Paradigm Shifts In the Mission Movement – Part 1

in Global Harvest,Uncategorized

 

 

 

 

By Ryan Shaw

We are living in extraordinary and crucial days – when the Spirit is highlighting the possibilities toward the realization of Jesus’ core purpose of the fulfillment of the Great Commission in our day.

It appears to be a transition time. Through which the Lord intends to bring great paradigm shifts from what ‘has been’ in global, cross-cultural mission, to prepare us for what ‘is coming.’

We want to keep in step with the Spirit, aware of what is taking place, discerning and embracing the shifts He is bringing to see the global harvest among unreached and unengaged people groups He intends.

Several years ago I was driving near our home in Chiang Mai, Thailand when the Lord spoke clearly to my heart. It came with authority and was accompanied with peace.

The phrase was “I am changing the face of missions.” My sense was that He is changing the basic expression of the mission movement, bringing it back to His Scriptural standards.

What are some of the core shifts this appears to include? We will consider seven of them in total, four shifts in this article and three more next week.

These paradigm shifts are long-term, wide ranging and largely provable through considering various growing evidences in the mission movement.

There is a lot more to be said related to each one of these. This is but a snapshot to give us a glimpse of needed paradigm shifts.

(1) The Prominence of the Global South in Cross-Cultural Mission. We are well aware of the growing body of Christ in the global south (nations in Asia, Africa and Latin America).

This numerical and spiritual growth is turning into greater vision, understanding and obedience to the Great Commission. This is only going to increase in the coming years.

The Lord intends the body of Christ in every nation to intentionally engage in His Great Commission – no matter the national percentage of believers, status, poverty, or any other external factor.

The fulfillment of the Great Commission will be the result of a global prioritizing of cross-cultural mission and involvement of every national body of Christ.

(2) Moving From Traditional Missionaries to the Scattering Principle of Everyday Disciples Moving Out to Unreached People Groups. Traditional message bearers (alternative term for missionary) will continue yet the emphasis will be on regular disciples scattering with the gospel, relocating their homes, families and jobs to areas of unreached peoples.

They will willingly choose to go to places others may never go (Acts 8:1;4). They may not have lots of education or the best strategies. But in obedience they will be used greatly of God among near-culture people groups in their region of the world.

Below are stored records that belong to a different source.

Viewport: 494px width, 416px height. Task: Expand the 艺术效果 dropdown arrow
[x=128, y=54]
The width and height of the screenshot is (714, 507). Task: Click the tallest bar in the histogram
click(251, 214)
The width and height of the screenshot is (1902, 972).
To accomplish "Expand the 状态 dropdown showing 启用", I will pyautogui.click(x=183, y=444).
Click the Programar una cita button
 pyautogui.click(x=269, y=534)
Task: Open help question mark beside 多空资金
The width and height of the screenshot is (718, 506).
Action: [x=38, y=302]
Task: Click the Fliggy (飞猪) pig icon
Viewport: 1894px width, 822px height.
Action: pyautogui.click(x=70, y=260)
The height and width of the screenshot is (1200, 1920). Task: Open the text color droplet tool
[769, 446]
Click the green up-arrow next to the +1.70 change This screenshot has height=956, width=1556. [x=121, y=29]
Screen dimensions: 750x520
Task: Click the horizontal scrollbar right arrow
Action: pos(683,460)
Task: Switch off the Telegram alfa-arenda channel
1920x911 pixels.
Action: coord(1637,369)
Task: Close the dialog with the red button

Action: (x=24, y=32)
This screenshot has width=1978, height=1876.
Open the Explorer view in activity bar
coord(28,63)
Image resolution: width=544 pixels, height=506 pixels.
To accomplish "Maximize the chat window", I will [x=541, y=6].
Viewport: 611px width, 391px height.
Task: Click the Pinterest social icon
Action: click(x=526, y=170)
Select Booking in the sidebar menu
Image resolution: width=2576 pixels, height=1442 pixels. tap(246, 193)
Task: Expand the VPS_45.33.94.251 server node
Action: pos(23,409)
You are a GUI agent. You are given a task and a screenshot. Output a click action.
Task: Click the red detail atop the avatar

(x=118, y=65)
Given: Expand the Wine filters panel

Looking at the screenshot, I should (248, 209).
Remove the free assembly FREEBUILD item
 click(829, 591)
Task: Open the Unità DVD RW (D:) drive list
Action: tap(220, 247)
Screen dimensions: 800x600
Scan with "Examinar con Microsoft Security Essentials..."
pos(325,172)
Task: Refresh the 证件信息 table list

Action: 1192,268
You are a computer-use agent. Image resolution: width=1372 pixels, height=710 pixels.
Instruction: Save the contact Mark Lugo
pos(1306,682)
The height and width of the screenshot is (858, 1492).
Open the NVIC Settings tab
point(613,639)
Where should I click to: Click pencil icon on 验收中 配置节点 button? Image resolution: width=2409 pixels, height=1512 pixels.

This is a key biblical emphasis often overlooked today in favor of only the professional missionary. If the mission movement is reliant only on professional missionaries we will continue to be severely hamstrung in our efforts.

The Lord means many more to be “sent,” or “scattered,” then are presently doing so. He also meant them to be “sent” very differently. This is a growing shift.

(3) Pursuing Church Planting Movements Over One by One Evangelism. This is a shift that has been taking place for some time and is becoming more crystallized.

Research proves most people come to faith along family or people group lines. We must cooperate with the Lord in seeing “people movements” coming to the Lord, not looking only for individuals coming to Jesus.

This is in essence what Jesus commanded in Matthew 28:19, to “disciple nations” (ethnos = ethnic people groups). Disciple here means to influence an entire group with the facts and demonstration of the Gospel of the Kingdom.

Over time many will come to the Lord. These are immediately incorporated into small, simple, culturally relevant churches with a vision to reproduce.

Is it possible to see a vibrant, spiritually alive church within walking distance of every human being on the planet? Yes, yet we need to shift our paradigms significantly to do so.

(4) How Cross-Cultural Work is Funded. A major concern regularly heard from pastors and leaders in the global south is some variation of the following. “We believe in cross-cultural mission and want to do it ourselves but simply don’t have the money.”

What is meant is they are not able to duplicate the financial model shown them through the history of the modern mission movement. Affluent, western churches launched the modern mission movement, sending workers fully funded.

This is impossible to replicate in most of the global south. Yet it is not the will of God that only affluent nations participate in His Great Commission. Instead, we must not be rightly grasping something.

Scripture tells us the very first mission team sent from the church in Antioch in Acts 13 was not sent with financial support. Instead, they each had a skill enabling them to earn an income as they went preaching the gospel.

The Moravians in the 1700’s also sent cross-cultural teams using this model (though they had access to the wealth of their leader, Count Zinzendorf). They developed self-sustaining methods wherever they served the Lord to provide for the needs of each member of the team.

This model must be embraced today more widespread if we are to see more global south workers raised up and ‘scattered’ for the sake of the Gospel.